# What to do after final coat of Danish Oil



## ultravi01 (Mar 19, 2014)

I have just applied a final coat of Danish Oil to my walnut tables. It's been drying for a couple of days. What would you recommend to do after this? Should I buff it with steel wool and use furniture wax?

Thanks


----------



## cabinetman (Jul 5, 2007)

ultravi01 said:


> I have just applied a final coat of Danish Oil to my walnut tables. It's been drying for a couple of days. What would you recommend to do after this? Should I buff it with steel wool and use furniture wax?
> 
> Thanks


What 'Danish Oil' is it? If it's Watco, that can be your finish. If it looks good, don't do anything. I would not use wax.








 







.


----------



## ultravi01 (Mar 19, 2014)

Yeah, it's Watco. It's not as smooth as it was before applying the oil, so I figured it made sense to buff it out.


----------



## Fred Hargis (Apr 28, 2012)

You may have had a small amount of grain raised, you could sand it smooth with some 400 grit, then one more coat of the finish. Or you could just take a piece of kraft paper (brown grocery bag) and burnish it with that....the danish oil should probably sit a few days before you do that. That should smooth it out.


----------



## Steve Neul (Sep 2, 2011)

ultravi01 said:


> Yeah, it's Watco. It's not as smooth as it was before applying the oil, so I figured it made sense to buff it out.


Sometimes with watco it works better if you rub it in with 400 grit sandpaper. The solids from the sanding tend to fill the grain and sanding should make it real smooth. After a month or so if you wish you could use some Johnson paste wax and use any polish after that to dust with. Then annually use the paste wax.


----------



## cabinetman (Jul 5, 2007)

Depending on the finish you want, the look and feel, can be achieved with doing multiple applications of that 'Danish Oil', as it is a varnish/BLO/mineral spirits mix. Use wipe on applications and sand in between applications with 320x. When you get a build (because of the varnish content) it can be wet sanded out and wet sanded to a high grit, and polished with compounds and you'll get a high gloss finish.

[Records from a data collection]
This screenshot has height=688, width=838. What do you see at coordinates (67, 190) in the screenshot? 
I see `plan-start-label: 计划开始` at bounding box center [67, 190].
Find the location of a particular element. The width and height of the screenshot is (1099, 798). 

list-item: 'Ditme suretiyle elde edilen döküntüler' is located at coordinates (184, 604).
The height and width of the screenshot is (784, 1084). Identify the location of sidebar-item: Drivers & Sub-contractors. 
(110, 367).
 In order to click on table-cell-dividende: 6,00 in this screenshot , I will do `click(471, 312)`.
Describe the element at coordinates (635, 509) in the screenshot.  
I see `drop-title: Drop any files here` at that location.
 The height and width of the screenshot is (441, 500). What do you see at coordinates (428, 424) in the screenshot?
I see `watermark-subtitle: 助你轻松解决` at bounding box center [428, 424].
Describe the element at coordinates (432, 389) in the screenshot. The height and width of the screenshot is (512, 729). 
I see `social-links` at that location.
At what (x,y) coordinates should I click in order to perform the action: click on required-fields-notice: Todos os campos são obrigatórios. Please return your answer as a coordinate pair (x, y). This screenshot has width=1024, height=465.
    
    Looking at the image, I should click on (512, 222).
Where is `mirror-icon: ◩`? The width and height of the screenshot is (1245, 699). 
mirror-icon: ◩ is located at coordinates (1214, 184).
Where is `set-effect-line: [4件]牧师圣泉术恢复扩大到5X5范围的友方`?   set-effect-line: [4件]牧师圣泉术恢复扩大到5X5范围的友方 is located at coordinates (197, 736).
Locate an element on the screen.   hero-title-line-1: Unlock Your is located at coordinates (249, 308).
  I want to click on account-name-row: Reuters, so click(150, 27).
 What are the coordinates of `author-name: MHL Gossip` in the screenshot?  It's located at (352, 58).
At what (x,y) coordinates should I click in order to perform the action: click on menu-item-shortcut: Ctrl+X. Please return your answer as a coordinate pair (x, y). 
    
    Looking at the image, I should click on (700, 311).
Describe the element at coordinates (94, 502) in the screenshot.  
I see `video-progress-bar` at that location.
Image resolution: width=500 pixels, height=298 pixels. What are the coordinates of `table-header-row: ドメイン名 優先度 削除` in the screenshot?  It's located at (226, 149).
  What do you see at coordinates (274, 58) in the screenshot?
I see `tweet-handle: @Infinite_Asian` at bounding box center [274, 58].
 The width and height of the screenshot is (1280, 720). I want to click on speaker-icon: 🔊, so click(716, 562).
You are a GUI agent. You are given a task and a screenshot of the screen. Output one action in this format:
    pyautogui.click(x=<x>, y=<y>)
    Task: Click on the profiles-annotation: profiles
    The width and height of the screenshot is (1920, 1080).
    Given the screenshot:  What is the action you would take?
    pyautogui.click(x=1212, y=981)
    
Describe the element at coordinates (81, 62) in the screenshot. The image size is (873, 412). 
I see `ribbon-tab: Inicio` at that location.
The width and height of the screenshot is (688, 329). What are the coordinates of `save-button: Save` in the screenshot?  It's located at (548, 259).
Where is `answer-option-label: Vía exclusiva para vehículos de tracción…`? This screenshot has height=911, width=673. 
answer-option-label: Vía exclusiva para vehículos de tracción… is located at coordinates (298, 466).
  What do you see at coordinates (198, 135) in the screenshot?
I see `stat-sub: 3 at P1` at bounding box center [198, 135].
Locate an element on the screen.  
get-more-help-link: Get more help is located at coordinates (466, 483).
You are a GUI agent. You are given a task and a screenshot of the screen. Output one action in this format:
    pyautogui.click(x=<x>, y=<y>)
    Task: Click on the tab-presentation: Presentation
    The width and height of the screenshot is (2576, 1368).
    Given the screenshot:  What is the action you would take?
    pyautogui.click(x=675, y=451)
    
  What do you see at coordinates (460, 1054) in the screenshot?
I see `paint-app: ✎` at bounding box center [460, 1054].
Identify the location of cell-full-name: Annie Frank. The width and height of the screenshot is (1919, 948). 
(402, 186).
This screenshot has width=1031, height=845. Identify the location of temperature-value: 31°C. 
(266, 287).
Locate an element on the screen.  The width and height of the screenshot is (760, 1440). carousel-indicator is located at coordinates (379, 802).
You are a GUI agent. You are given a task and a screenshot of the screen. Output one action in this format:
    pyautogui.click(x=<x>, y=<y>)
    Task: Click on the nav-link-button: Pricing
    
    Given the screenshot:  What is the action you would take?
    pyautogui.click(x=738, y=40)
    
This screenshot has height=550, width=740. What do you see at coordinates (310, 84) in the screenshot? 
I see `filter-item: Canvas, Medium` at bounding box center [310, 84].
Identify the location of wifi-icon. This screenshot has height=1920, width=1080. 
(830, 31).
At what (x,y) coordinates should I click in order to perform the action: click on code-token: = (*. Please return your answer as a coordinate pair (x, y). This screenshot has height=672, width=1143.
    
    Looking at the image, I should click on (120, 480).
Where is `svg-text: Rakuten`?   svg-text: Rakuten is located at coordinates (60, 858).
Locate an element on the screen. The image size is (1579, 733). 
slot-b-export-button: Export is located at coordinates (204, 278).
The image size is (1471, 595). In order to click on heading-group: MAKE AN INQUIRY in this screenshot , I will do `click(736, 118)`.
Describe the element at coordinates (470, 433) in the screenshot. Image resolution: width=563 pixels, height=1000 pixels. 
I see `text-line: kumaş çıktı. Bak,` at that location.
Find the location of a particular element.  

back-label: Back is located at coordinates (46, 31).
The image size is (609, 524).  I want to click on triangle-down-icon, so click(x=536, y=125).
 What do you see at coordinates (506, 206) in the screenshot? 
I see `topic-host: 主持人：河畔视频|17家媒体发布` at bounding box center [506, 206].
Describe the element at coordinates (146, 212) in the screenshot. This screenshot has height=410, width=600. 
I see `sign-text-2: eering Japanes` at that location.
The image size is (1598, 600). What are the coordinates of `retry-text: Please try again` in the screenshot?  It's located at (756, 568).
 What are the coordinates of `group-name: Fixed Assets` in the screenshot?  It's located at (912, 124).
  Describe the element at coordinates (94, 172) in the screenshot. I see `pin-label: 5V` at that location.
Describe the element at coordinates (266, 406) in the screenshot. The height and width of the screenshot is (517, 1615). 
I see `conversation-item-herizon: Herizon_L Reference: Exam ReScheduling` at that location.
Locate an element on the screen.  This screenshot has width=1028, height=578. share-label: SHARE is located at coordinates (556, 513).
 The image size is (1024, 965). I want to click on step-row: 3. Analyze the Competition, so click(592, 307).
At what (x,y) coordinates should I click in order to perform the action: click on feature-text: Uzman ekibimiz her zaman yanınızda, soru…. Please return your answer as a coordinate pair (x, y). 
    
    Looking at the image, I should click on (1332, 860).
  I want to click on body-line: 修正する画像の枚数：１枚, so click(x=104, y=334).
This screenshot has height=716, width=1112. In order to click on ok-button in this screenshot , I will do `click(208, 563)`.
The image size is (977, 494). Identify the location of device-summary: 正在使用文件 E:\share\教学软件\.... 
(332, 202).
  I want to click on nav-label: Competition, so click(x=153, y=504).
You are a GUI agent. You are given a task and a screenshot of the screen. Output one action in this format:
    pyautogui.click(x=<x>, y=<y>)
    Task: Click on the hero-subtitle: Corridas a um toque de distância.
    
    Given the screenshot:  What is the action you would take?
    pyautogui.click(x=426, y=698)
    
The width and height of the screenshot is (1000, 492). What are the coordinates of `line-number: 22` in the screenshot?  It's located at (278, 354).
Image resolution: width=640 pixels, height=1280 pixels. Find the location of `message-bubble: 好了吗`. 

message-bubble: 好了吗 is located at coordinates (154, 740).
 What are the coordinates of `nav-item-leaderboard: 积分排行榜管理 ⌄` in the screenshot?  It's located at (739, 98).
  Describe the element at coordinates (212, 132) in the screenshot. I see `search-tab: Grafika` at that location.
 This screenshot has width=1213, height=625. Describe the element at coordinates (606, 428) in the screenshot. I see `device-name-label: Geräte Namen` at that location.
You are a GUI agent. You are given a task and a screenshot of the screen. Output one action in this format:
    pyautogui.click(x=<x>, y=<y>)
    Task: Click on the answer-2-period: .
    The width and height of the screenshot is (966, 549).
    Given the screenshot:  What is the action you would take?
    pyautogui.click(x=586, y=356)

Task set »
- A) Copy out the lines of the records starting at the line containing "coordinates (197, 736)." and ending at the line containing "center [198, 135].", both included.
- B) Extend the forum thread about finishing walnut tables with Danish Oil beyond its final post.

Outputs by task »
- A)
Where is `set-effect-line: [4件]牧师圣泉术恢复扩大到5X5范围的友方`?   set-effect-line: [4件]牧师圣泉术恢复扩大到5X5范围的友方 is located at coordinates (197, 736).
Locate an element on the screen.   hero-title-line-1: Unlock Your is located at coordinates (249, 308).
  I want to click on account-name-row: Reuters, so click(150, 27).
 What are the coordinates of `author-name: MHL Gossip` in the screenshot?  It's located at (352, 58).
At what (x,y) coordinates should I click in order to perform the action: click on menu-item-shortcut: Ctrl+X. Please return your answer as a coordinate pair (x, y). 
    
    Looking at the image, I should click on (700, 311).
Describe the element at coordinates (94, 502) in the screenshot.  
I see `video-progress-bar` at that location.
Image resolution: width=500 pixels, height=298 pixels. What are the coordinates of `table-header-row: ドメイン名 優先度 削除` in the screenshot?  It's located at (226, 149).
  What do you see at coordinates (274, 58) in the screenshot?
I see `tweet-handle: @Infinite_Asian` at bounding box center [274, 58].
 The width and height of the screenshot is (1280, 720). I want to click on speaker-icon: 🔊, so click(716, 562).
You are a GUI agent. You are given a task and a screenshot of the screen. Output one action in this format:
    pyautogui.click(x=<x>, y=<y>)
    Task: Click on the profiles-annotation: profiles
    The width and height of the screenshot is (1920, 1080).
    Given the screenshot:  What is the action you would take?
    pyautogui.click(x=1212, y=981)
    
Describe the element at coordinates (81, 62) in the screenshot. The image size is (873, 412). 
I see `ribbon-tab: Inicio` at that location.
The width and height of the screenshot is (688, 329). What are the coordinates of `save-button: Save` in the screenshot?  It's located at (548, 259).
Where is `answer-option-label: Vía exclusiva para vehículos de tracción…`? This screenshot has height=911, width=673. 
answer-option-label: Vía exclusiva para vehículos de tracción… is located at coordinates (298, 466).
  What do you see at coordinates (198, 135) in the screenshot?
I see `stat-sub: 3 at P1` at bounding box center [198, 135].

- B)
Or, you can achieve a smooth more of a matte finish if you like. Using a wax is only a temporary enhancement and will preclude you doing any further finishing. Removing the wax would be a PITA (even if you could get it all off). It isn't needed. The finish you produce would be maintenance free without wax.








 







.


----------



## Steve Neul (Sep 2, 2011)

One of the problems with continued use of the Danish oil even if it's only done annually is eventually you will end up with the look of polyurethane. If the idea is to maintain the oil finish appearance then a heavy wax is the best way. It won't add to the finish, it just moisturizes it.


----------



## cabinetman (Jul 5, 2007)

Steve Neul said:


> One of the problems with continued use of the Danish oil even if it's only done annually is eventually you will end up with the look of polyurethane. If the idea is to maintain the oil finish appearance then a heavy wax is the best way. It won't add to the finish, it just moisturizes it.


Wax doesn't moisturize a film finish. It's a surface application. _"End up with the look of polyurethane"_...whatever that means. Could just use an interior varnish instead. That doesn't need wax either.:laughing:









 








.


----------



## Steve Neul (Sep 2, 2011)

cabinetman said:


> Wax doesn't moisturize a film finish. It's a surface application. _"End up with the look of polyurethane"_...whatever that means. Could just use an interior varnish instead. That doesn't need wax either.:laughing:
> 
> 
> 
> ...


Wax does moisturize most finishes. It helps prevent a film finish from getting hard enough to crack. On oil finishes it just moisturizes the wood. Most folks that use a oil finish do it to avoid the look of varnish or polyurethane. Repeated use of a Danish oil would build to just that look. 

You might as well get used to it. Furniture polishes and waxes are an age old method of maintaining furnishings. The only thing I don't like to see is someone using wax on a new finish less than a month old. We even use Behold at my house. It's not a problem if you know how to handle it.


----------



## cabinetman (Jul 5, 2007)

Steve Neul said:


> Wax does moisturize most finishes. It helps prevent a film finish from getting hard enough to crack. On oil finishes it just moisturizes the wood. Most folks that use a oil finish do it to avoid the look of varnish or polyurethane. Repeated use of a Danish oil would build to just that look.
> 
> You might as well get used to it. Furniture polishes and waxes are an age old method of maintaining furnishings. The only thing I don't like to see is someone using wax on a new finish less than a month old. We even use Behold at my house. It's not a problem if you know how to handle it.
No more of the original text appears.